**Your instructions**.
Set down the line that contains "Instruction: Open the" and every line after it to the end of the entries, exactly as they stand and nothing more.

**Data to examine**.
━━━━━━━━

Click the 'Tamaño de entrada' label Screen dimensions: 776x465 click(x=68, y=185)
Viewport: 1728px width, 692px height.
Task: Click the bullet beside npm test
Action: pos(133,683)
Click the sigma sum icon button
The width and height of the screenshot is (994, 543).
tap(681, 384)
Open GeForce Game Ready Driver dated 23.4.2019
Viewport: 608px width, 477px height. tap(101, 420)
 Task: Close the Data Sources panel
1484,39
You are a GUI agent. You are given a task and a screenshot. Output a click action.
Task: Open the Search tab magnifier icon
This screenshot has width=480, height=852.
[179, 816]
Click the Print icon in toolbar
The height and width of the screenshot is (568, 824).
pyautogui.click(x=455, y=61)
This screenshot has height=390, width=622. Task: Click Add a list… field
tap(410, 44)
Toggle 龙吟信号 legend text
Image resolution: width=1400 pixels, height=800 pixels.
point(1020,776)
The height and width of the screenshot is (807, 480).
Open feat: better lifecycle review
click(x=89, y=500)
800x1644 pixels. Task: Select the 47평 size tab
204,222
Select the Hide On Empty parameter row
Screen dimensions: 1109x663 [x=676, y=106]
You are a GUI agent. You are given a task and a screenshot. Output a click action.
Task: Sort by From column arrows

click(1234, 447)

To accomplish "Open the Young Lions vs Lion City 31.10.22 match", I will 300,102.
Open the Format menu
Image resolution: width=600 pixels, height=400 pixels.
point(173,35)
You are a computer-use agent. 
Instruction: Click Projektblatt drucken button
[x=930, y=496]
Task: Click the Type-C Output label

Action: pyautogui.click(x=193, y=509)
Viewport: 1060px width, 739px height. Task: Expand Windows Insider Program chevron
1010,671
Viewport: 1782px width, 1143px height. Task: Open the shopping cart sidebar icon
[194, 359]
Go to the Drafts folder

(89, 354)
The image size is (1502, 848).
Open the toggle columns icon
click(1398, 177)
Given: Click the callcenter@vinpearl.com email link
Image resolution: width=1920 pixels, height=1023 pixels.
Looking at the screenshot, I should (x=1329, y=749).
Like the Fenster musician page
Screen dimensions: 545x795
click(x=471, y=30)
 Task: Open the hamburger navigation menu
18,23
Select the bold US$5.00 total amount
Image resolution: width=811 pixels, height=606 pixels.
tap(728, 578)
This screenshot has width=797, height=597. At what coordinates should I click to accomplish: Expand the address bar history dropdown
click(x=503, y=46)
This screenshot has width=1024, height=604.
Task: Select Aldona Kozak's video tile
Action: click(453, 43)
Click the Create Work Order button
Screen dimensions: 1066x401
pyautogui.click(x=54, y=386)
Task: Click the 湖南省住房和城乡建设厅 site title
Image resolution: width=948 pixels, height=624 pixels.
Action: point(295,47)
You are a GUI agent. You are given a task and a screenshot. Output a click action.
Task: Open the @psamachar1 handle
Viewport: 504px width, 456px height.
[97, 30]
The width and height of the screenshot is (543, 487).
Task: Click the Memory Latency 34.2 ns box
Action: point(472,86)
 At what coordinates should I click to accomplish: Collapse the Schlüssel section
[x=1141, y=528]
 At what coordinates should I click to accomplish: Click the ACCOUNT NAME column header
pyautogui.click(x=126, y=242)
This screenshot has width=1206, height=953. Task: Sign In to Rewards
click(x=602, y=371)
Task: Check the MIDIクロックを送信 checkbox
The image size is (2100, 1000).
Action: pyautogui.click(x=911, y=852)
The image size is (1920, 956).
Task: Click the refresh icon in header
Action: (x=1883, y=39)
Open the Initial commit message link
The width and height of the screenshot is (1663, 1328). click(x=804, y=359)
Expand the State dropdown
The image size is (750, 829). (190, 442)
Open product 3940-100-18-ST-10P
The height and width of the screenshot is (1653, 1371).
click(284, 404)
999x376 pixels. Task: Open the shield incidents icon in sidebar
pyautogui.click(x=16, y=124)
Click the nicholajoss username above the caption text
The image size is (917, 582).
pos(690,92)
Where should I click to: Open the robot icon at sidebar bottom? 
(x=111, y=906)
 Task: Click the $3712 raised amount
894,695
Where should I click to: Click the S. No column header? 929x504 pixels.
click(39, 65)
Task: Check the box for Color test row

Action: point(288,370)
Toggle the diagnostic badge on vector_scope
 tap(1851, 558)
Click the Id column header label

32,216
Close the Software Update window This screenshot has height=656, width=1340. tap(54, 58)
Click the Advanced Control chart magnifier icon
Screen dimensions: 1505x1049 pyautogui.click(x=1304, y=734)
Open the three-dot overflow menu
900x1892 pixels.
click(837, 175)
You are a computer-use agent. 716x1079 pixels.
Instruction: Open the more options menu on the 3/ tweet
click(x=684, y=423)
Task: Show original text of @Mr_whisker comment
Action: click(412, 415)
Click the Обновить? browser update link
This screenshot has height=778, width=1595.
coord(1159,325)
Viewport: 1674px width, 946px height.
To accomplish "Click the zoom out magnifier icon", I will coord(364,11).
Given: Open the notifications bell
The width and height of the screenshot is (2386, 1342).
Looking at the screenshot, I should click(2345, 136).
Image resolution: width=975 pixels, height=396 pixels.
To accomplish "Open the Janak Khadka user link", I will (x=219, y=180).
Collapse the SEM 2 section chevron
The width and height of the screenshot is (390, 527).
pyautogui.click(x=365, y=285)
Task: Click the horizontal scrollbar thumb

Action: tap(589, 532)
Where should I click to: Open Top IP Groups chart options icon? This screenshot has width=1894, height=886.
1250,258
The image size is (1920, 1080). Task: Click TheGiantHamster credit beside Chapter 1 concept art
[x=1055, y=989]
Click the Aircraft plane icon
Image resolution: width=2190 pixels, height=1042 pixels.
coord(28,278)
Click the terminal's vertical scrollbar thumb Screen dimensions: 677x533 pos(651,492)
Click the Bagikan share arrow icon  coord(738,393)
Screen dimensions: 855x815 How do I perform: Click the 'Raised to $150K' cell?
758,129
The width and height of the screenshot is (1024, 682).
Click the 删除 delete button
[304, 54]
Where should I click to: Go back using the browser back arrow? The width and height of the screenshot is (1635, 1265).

━━━━━━━━

**The completed task**.
Instruction: Open the more options menu on the 3/ tweet
click(x=684, y=423)
Task: Show original text of @Mr_whisker comment
Action: click(412, 415)
Click the Обновить? browser update link
This screenshot has height=778, width=1595.
coord(1159,325)
Viewport: 1674px width, 946px height.
To accomplish "Click the zoom out magnifier icon", I will coord(364,11).
Given: Open the notifications bell
The width and height of the screenshot is (2386, 1342).
Looking at the screenshot, I should click(2345, 136).
Image resolution: width=975 pixels, height=396 pixels.
To accomplish "Open the Janak Khadka user link", I will (x=219, y=180).
Collapse the SEM 2 section chevron
The width and height of the screenshot is (390, 527).
pyautogui.click(x=365, y=285)
Task: Click the horizontal scrollbar thumb

Action: tap(589, 532)
Where should I click to: Open Top IP Groups chart options icon? This screenshot has width=1894, height=886.
1250,258
The image size is (1920, 1080). Task: Click TheGiantHamster credit beside Chapter 1 concept art
[x=1055, y=989]
Click the Aircraft plane icon
Image resolution: width=2190 pixels, height=1042 pixels.
coord(28,278)
Click the terminal's vertical scrollbar thumb Screen dimensions: 677x533 pos(651,492)
Click the Bagikan share arrow icon  coord(738,393)
Screen dimensions: 855x815 How do I perform: Click the 'Raised to $150K' cell?
758,129
The width and height of the screenshot is (1024, 682).
Click the 删除 delete button
[304, 54]
Where should I click to: Go back using the browser back arrow? The width and height of the screenshot is (1635, 1265).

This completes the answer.